Tangkal Radikalisme di Poso, BNPT Lakukan Pendekatan Persuasif

Tangkal Radikalisme di Poso, BNPT Lakukan Pendekatan Persuasif

Aditya Fajar Indrawan - detikNews
Kamis, 18 Agu 2016 15:16 WIB
Foto: Muhammad Iqbal
Bogor - Jumlah anggota kelompok Santoso terus berkurang. Kepala BNPT Suhardi Alius menyebut pihaknya akan mengambil langkah persuasif agar anggota Santoso yang tersisa menyerahkan diri.

"Operasi Tinombala masih berjalan, Polri dan TNI juga masih berupaya dalam rangka persuasif agar situasi menjadi aman. Dari BNPT dan Komnas HAM sendiri beberapa minggu lagi juga akan ke sana mengimbau warga memberikan pemahaman pencegahan terorisme agar tidak berkembang di sana," ucap Suhardi usai menandatangani MoU dengan Komnas HAM di kantornya di Komplek IPSC, Jl Anyar, Sentul, Bogor, Jawa Barat, Kamis (18/8/2016).

Di samping itu, kata Suhardi, terkait kabar warga yang akan mengibarkan bendera ISIS di Gunung Sindoro. Ia mengaku pihaknya tak pernah berhenti untuk melakukan pencegahan benih-benih terorisme.

SCROLL TO CONTINUE WITH CONTENT

"Kita tidak pernah berhenti untuk melakukan pencegahan, seperti benih-benih radikal di Batam, jaringan Nur Rohman, dan apa yang terjadi di Gunung Sindoro.

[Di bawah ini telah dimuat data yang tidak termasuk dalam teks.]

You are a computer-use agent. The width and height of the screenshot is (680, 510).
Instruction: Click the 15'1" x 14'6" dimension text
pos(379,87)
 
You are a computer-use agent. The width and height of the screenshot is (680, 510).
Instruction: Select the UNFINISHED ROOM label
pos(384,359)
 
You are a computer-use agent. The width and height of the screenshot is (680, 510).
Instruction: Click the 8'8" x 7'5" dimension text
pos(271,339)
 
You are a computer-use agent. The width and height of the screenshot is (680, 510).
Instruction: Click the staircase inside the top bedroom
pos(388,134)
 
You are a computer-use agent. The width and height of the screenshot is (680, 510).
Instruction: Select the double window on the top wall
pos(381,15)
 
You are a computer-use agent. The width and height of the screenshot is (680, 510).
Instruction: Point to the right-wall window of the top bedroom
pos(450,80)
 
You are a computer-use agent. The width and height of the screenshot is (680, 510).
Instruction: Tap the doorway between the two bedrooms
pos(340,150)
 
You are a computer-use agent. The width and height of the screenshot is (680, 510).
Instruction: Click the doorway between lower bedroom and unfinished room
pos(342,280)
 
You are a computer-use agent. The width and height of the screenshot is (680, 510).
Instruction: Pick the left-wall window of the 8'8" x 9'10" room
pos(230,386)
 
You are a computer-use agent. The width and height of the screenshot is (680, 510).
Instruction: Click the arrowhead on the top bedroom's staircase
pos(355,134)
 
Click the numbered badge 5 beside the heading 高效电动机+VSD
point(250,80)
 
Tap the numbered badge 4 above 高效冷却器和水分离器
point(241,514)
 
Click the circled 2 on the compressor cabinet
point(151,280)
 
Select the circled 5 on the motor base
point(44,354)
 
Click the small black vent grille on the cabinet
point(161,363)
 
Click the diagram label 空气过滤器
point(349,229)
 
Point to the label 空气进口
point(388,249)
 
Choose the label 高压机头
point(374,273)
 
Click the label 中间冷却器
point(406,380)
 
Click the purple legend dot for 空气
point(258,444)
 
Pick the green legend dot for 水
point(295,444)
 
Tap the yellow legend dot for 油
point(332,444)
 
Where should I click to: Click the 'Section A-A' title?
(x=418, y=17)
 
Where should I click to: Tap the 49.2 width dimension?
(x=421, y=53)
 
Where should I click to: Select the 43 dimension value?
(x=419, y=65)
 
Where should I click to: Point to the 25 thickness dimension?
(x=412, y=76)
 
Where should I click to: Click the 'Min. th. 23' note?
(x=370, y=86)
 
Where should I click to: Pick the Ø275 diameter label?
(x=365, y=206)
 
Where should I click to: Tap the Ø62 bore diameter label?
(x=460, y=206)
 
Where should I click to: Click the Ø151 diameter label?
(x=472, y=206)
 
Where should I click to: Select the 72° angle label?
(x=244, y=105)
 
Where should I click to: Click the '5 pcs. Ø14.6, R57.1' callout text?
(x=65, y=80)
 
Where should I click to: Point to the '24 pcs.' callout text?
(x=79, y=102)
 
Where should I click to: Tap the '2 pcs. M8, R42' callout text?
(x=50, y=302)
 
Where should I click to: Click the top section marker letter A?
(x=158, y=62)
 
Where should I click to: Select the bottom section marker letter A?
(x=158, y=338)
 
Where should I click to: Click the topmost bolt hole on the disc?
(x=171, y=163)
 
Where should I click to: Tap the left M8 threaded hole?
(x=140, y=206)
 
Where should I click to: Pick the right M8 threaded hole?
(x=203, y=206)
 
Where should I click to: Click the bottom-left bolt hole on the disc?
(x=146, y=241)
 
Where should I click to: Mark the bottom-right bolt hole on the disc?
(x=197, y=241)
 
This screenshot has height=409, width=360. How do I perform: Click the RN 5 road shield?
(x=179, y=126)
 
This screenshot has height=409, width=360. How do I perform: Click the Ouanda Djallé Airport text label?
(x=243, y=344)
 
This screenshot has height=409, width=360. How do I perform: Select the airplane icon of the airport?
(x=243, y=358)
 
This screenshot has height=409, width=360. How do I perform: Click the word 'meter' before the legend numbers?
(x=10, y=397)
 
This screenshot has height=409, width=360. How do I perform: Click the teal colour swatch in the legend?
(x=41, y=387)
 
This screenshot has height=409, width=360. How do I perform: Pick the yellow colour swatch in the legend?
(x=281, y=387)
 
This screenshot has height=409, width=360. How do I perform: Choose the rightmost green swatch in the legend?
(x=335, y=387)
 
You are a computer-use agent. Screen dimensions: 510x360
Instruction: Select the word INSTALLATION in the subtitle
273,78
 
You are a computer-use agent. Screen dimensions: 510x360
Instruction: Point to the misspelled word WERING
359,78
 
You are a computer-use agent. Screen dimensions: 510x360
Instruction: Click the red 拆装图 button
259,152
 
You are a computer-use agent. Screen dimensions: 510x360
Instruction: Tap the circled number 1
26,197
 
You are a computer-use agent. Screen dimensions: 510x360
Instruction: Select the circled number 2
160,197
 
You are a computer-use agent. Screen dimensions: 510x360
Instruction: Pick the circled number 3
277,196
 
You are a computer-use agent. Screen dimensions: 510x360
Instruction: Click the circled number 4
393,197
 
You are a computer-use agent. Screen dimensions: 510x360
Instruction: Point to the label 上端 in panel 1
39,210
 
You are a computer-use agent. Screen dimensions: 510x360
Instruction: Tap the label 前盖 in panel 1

Kita tahu sel-sel radikalisasi ini terus bergerak, untuk itu faktor pencegahan kita lakukan guna memferivikasi dan mereduksi benih-benih paham radikal ini tumbuh," jelas Suhardi.

Memfilter Paham Radikal

BNPT terus melakukan upaya pencegahan paham radikal agar tidak berkembang pesat di Indonesia. Salah satu upayanya menelusuri aliran dana para teroris dan berkoordinasi dengan pihak terkait agar paham radikal tidak menyebar.

"Kita terus telusuri, karena aliran teroris funding ini dari mana. Kejadian di Gunung Sindoro ini juga salah satunya karena amaliyah-amaliyah yang ada, jadi upaya kita sejak dini mungkin untuk memagari diri dan memfilter paham-paham yang masuk," sebut Suhardi.

Terkait upaya deradikalisasi yang dilakukan BNPT, Suhardi menyebut media sosial bisa menjadi salah satu cara pemerintah agar memfilter paham radikal agar tidak berkembang.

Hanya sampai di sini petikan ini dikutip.